## Work task:
Give again every line from the one with "Image resolution: width=1288" through the last line of the data, exactly, and leave out the lines before it.

+++ Extracted entries +++

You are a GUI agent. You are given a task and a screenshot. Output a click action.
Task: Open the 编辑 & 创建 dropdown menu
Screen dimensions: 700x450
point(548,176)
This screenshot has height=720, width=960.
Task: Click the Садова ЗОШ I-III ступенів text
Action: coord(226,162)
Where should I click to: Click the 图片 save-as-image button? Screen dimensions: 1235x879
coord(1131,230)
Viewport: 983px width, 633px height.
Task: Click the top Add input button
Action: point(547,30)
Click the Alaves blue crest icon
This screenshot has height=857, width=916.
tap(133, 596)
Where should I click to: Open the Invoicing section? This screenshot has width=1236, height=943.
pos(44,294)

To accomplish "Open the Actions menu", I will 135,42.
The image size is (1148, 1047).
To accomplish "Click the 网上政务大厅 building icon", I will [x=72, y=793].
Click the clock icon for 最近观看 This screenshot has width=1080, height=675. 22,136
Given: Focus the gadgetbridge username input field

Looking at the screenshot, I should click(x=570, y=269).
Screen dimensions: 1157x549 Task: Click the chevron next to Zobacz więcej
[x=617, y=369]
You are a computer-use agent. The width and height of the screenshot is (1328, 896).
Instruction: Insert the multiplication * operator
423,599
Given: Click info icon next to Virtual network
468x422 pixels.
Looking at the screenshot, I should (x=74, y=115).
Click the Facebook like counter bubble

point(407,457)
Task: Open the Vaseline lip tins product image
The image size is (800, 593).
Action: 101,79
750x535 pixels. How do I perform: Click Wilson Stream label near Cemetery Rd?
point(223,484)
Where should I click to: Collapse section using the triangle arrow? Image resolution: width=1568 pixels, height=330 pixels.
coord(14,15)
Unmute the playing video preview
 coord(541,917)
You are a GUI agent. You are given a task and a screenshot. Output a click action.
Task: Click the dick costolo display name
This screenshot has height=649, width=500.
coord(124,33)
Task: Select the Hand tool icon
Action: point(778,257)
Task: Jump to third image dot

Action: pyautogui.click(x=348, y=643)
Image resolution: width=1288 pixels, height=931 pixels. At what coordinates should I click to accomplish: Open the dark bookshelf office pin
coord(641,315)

+++

## Response below:
Image resolution: width=1288 pixels, height=931 pixels. At what coordinates should I click to accomplish: Open the dark bookshelf office pin
coord(641,315)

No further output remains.